[What the task requires]
Copy the items below word for word, starting at the line that contains "You are a GUI" and continuing through the last item. Omit the pictures.

§ §

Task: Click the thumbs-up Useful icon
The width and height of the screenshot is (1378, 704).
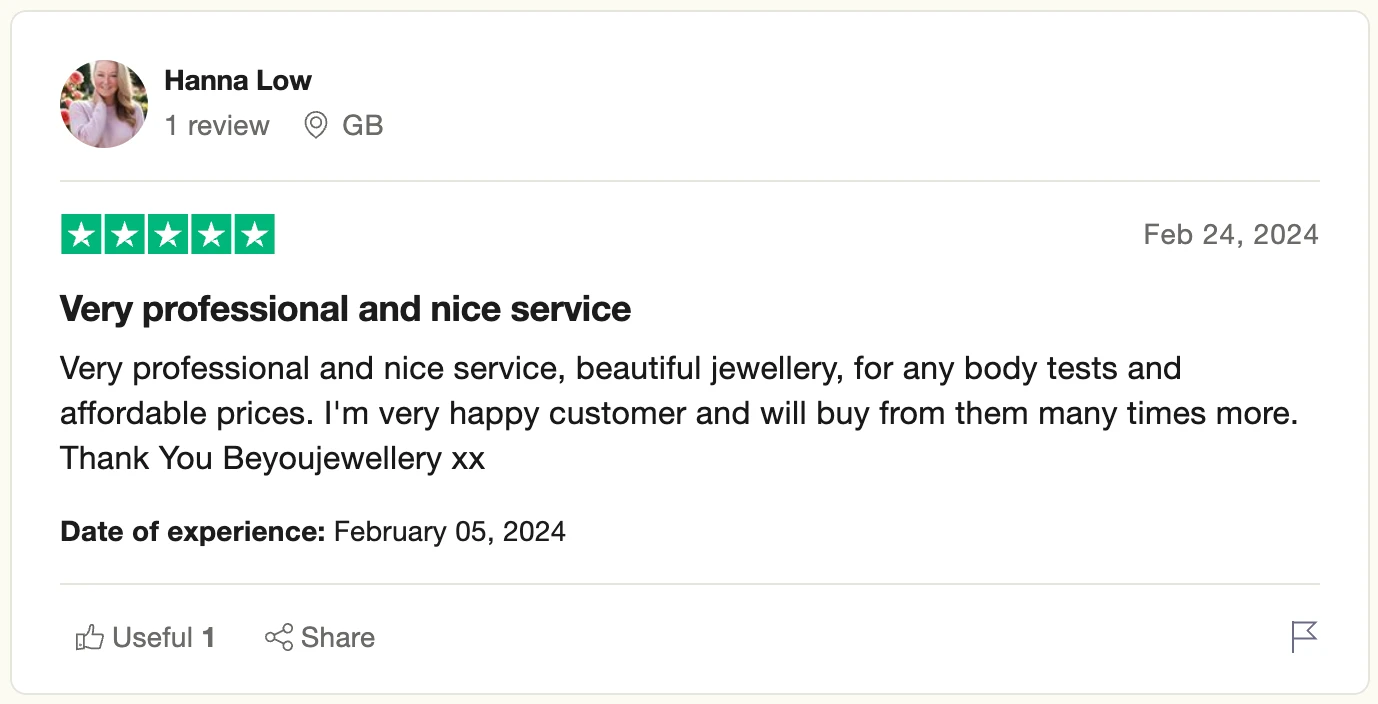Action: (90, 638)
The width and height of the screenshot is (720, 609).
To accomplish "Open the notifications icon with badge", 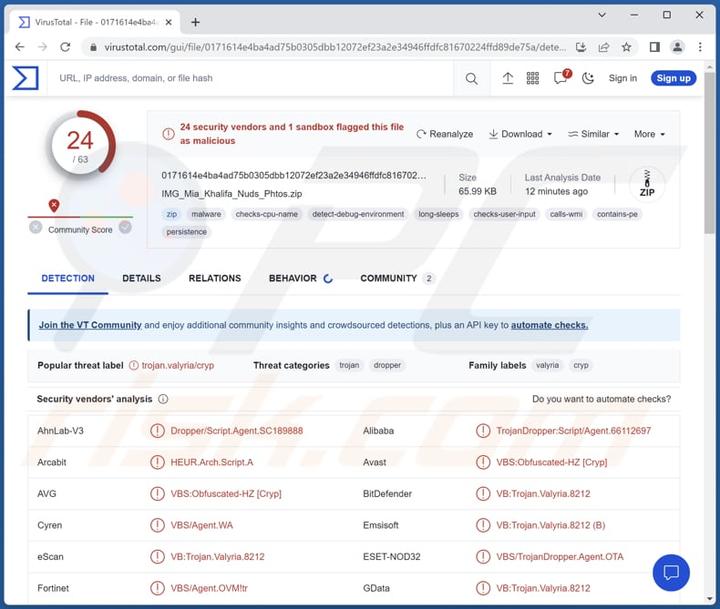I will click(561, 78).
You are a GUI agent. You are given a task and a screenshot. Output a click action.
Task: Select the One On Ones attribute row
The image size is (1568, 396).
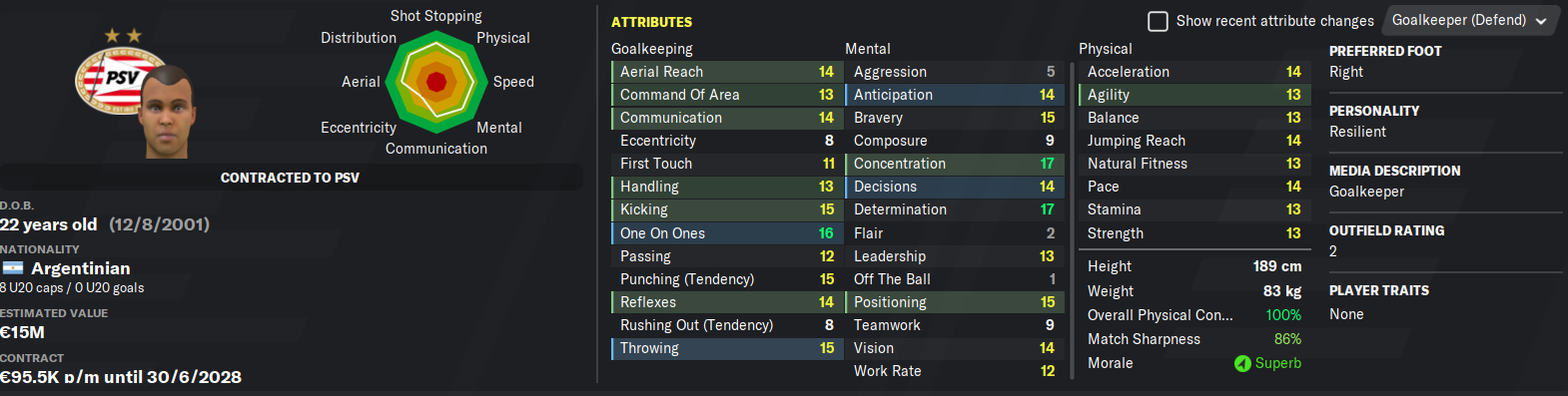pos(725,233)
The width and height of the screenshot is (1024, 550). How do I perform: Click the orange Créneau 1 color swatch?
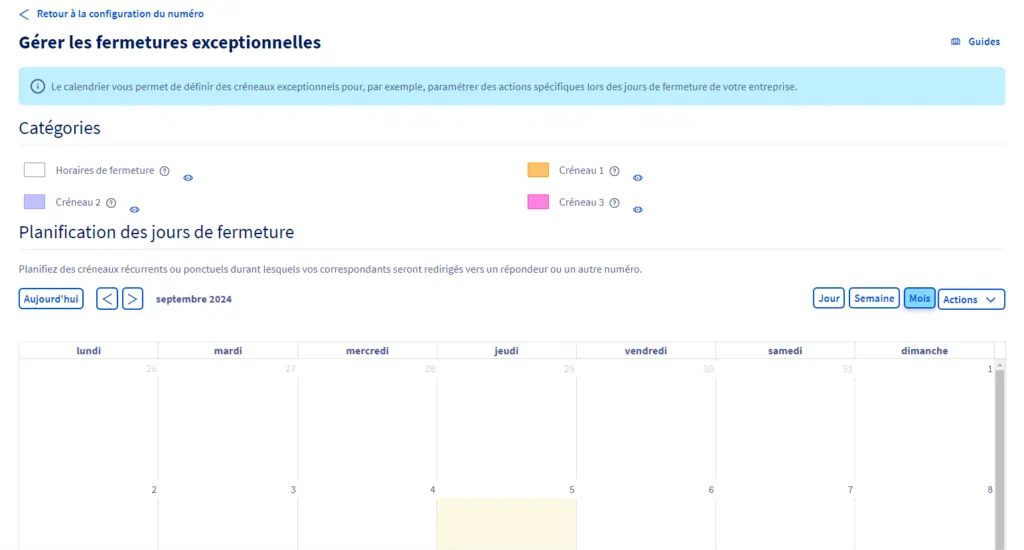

§ §

[Full output]
You are a GUI agent. You are given a task and a screenshot. Output a click action.
Task: Select the One On Ones attribute row
The image size is (1568, 396).
pos(725,233)
The width and height of the screenshot is (1024, 550). How do I perform: Click the orange Créneau 1 color swatch?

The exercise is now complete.